資本逃避に加え、2024年第2四半期に860億ドル(約12兆8279億円)に達した直接投資の純流出は、人民元と不動産価値に下落圧力をかけており、ある試算によれば2021年以降18兆ドル(約2753兆6400億円)の損失となっている。
中国経済への資本の流出は、さまざまな根強い問題に起因しているが、そのほとんどは、自由市場や民主主義よりも権威主義的な政府の介入や取り締まりを重視する中国の共産主義体制に起因している。COVID-19に対応した中国共産党(CCP)の強権的な締め付けは、国民にとって特に不愉快なものであり、2021年から2022年にかけて資本逃避のピークを引き起こした。
中国からの資本逃避を引き起こす経済的な不調の兆候は、近い将来さらに広がることを予感させる。10月22日、国際通貨基金(IMF)は2024年の中国の成長予測を20ベーシスポイント引き下げて4.8%とした。IMFは、中国の成長率は10年後までにさらに低下し、約3%になると予測している。しかしこれらの予測は、北京の一般的に楽観的な自己報告データに依存しているため、過大評価である可能性が高い。
2021年から2024年初頭にかけて、中国の上海証券取引所と深セン証券取引所に上場している中国企業のA株の上位300銘柄からなるCSI 300株価指数は約40%下落し、香港のハンセン中国企業指数は約50%下落した。
金利の引き下げ、住宅所有者への支援、株式の購入、地方政府の救済、大手銀行の再資本化、銀行準備率の引き下げ、数百万戸の未販売マンションの買い取りなど、北京の景気刺激策は市場を一時的に持ち上げたものの、損失を移転するだけで取り除くことはできず、株式市場に対する信頼をほとんど回復させることはできなかった。
その後、CSI 300とハンセン中国企業指数はそれぞれ約12%と20%改善した。しかし、10月の両指数の動向は下向きである。
投資家たちは中国共産党(中共)政府による短期的な刺激策を求め、歓迎し、それを利用しているが、多くは中共からの新たな大規模な財政支出の発表を待っている。たとえ近い将来にそのような大規模な刺激策に驚かされることがあったとしても、それは結局、最初に共産主義政権を困難に陥れた経済介入の新たな形に過ぎない。
「政府の経済介入は長期的には重荷になることが多い。北京は最近の介入を「コンビネーションパンチ」と呼んでいるが、共産主義者が経済にパンチを繰り出すのは、通常健康に良くない。中国共産党に起因する多くの構造的課題は依然としてほとんど手つかずのままである。
これには人口減少、失業、国際的な貿易摩擦、その結果として中国を標的とする国際関税、中国の消費者の厳しい状況による国内需要の低下、そしてデフレーションが含まれる。

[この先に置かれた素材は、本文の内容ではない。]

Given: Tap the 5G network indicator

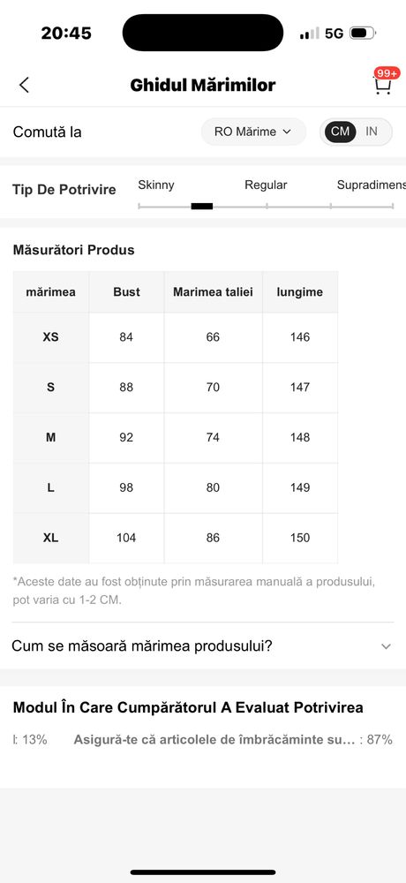Looking at the screenshot, I should 334,34.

習近平の経済政策は問題の中心にある。例えば、習のグリーンエネルギーや先端半導体への補助金の焦点は、中国市民の生活向上よりも隣国への計画的な攻撃に関係している。
核エネルギー、風力、太陽光、水力エネルギーは、台湾を巡る戦争で輸入の石油や石炭へのアクセスが制限された場合の代替手段となる。輸入半導体への依存も、戦争時の脆弱性となるが、現在、北京の半導体補助金は非効率な過剰供給のリスクを伴っている。
また、これらの補助金は中国の貿易相手国との緊張を高め、結果的に彼らがより高い関税を課すことを引き起こす一因になるだろう。

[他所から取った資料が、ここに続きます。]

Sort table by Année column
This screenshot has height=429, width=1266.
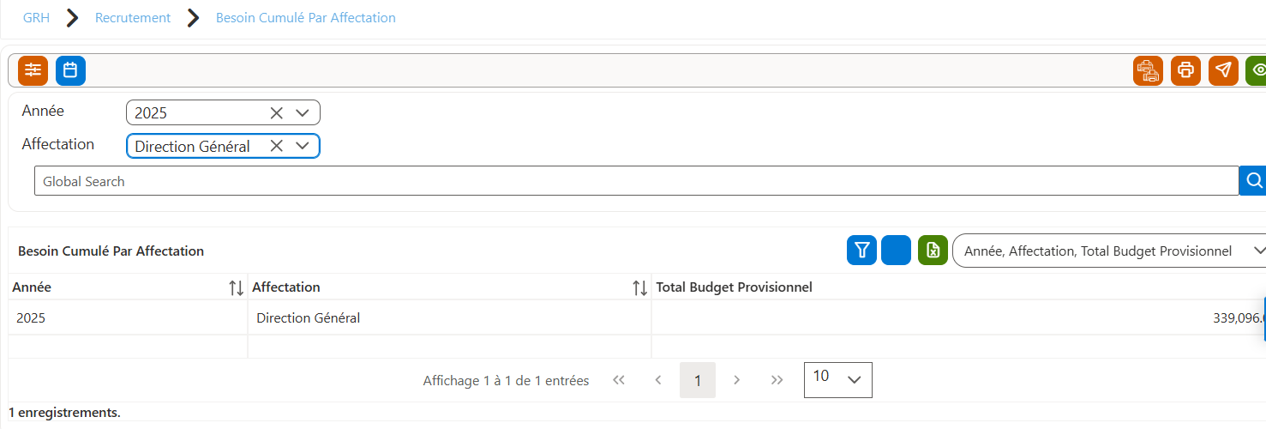237,288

米国、インド、インドネシアを含む追加関税のリスクと、北京の台湾との戦争の脅威は、資本逃避をさらに促進するだろう。台湾との戦争は世界経済に 10兆ドル(約1529兆8千億円)の損失をもたらす可能性があり、その多くは中国とその貿易相手国が負担することになる。
これらの状況を考えると、中国からのさらなる資本逃避と、中国および国際企業によるマイナスの直接投資が予想される。